The task: Write out the part of the advice column on winter isolation that starts at "Most likely it’s" and ends at "find it challenging.".

Extract to read START

Dear Therapist: Winter Isolation

A Season of Loneliness?

Dear Therapist,

I am feeling isolated this season. It feels like I am spending more time on my own, at home, binging shows, cooking for one, and generally feeling isolated. Is there any way to alleviate my winter blues?

I get you – particularly after the snowy, cold week we have had in the Seattle area recently. The pattern almost feels painful. Get up, head to work, come home, eat dinner, watch shows, and head to bed. People are over the holiday merriment and the cold has burrowed in to make it hard to feel and/or stay connected.

What to do?

Most likely it’s going to take some energy to break the pattern, but you can choose community over isolation even during this season — even if you find it challenging.

Here are some ideas:

  1. Invite a group of friends over to watch your favorite shows together — or watch a show with a friend on-line using FaceTime or another similar service.

Extract to read END
Given information START

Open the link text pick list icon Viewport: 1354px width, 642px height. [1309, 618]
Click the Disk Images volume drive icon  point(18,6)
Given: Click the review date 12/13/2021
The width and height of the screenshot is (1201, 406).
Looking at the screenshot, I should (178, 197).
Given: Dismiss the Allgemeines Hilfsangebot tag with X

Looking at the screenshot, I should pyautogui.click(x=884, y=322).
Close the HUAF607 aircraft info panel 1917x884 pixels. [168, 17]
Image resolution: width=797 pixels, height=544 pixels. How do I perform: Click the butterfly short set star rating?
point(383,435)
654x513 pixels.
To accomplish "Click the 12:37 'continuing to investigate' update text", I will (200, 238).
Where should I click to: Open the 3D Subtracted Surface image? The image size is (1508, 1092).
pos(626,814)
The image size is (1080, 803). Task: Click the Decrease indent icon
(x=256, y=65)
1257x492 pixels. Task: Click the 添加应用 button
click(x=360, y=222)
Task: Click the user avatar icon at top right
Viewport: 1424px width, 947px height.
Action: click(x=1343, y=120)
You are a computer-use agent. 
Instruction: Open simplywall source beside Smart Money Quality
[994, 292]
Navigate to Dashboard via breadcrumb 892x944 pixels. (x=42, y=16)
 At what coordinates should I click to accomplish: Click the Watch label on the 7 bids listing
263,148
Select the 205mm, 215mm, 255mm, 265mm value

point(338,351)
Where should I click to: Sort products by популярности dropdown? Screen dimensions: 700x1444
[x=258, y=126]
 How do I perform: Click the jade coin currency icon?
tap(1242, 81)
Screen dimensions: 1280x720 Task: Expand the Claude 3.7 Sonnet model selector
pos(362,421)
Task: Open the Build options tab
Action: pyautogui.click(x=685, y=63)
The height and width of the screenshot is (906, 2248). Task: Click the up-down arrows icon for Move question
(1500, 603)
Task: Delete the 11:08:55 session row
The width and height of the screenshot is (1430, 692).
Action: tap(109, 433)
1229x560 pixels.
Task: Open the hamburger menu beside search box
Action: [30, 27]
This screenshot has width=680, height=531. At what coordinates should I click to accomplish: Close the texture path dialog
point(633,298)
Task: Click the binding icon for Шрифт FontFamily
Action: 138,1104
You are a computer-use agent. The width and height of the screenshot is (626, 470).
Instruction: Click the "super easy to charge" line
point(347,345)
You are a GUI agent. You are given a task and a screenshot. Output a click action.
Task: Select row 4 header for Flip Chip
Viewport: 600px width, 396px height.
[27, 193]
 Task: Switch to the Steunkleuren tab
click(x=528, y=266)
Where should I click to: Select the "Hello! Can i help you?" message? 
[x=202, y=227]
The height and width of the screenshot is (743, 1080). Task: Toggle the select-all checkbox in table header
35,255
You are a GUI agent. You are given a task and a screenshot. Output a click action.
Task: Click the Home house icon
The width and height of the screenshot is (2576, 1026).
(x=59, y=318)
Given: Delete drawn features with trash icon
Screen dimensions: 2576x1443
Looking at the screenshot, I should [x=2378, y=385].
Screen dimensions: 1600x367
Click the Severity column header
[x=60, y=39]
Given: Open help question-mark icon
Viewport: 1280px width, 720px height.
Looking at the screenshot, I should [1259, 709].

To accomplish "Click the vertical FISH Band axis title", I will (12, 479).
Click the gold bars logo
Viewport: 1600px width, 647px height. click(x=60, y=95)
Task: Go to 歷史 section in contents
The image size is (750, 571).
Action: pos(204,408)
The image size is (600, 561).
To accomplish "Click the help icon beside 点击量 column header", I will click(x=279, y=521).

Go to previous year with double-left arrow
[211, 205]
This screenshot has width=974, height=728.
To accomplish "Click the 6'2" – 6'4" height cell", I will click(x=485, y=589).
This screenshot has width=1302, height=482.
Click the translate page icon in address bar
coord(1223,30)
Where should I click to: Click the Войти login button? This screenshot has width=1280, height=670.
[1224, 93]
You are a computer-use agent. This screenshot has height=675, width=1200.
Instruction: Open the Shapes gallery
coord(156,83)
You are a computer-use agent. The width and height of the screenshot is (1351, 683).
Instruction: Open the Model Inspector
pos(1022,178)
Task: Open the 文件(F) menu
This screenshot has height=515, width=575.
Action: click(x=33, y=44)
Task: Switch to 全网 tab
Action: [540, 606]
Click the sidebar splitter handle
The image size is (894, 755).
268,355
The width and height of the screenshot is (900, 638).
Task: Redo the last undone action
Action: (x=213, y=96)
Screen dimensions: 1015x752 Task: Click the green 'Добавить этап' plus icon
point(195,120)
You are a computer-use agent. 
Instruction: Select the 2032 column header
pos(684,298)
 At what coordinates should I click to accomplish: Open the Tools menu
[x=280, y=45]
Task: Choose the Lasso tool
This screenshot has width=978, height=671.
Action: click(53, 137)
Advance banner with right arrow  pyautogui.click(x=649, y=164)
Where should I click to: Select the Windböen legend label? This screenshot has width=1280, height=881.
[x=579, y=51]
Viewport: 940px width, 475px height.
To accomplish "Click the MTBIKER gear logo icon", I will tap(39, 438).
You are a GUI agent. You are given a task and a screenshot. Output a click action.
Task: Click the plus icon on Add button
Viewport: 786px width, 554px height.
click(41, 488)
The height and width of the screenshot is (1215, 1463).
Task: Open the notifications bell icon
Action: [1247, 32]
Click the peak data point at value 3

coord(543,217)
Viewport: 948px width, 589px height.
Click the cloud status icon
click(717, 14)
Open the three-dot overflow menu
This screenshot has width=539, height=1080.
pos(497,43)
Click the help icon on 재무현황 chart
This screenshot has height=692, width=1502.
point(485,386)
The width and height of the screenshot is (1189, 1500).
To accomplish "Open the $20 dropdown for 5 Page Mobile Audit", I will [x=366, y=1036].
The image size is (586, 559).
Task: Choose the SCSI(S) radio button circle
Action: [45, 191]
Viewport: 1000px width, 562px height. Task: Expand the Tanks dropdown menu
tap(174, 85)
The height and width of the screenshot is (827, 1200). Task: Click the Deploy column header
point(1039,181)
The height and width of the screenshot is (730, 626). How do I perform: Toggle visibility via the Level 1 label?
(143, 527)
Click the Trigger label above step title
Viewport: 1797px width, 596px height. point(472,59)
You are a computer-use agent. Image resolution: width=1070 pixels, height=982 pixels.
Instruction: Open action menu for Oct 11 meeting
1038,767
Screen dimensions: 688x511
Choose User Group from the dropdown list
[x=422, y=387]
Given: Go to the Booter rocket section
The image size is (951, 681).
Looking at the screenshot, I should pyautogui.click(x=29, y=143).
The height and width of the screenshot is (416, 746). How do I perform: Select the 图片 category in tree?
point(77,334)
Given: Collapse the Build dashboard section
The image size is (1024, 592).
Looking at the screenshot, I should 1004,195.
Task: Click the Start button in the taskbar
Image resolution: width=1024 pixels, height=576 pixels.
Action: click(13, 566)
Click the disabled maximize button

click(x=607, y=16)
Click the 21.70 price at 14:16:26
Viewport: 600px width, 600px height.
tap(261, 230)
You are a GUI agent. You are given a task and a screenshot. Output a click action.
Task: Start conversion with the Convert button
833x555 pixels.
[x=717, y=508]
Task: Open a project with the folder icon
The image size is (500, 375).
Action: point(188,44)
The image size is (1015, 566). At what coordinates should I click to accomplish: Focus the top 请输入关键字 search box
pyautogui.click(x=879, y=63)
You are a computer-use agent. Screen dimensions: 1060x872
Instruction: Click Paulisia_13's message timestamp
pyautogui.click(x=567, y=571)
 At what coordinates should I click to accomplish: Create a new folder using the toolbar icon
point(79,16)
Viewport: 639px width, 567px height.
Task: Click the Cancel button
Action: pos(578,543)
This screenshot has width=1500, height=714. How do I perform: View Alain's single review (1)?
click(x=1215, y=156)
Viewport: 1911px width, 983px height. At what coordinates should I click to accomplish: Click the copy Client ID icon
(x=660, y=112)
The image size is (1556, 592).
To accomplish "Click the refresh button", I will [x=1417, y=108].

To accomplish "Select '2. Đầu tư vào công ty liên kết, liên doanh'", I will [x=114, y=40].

Given information END

Output:
Most likely it’s going to take some energy to break the pattern, but you can choose community over isolation even during this season — even if you find it challenging.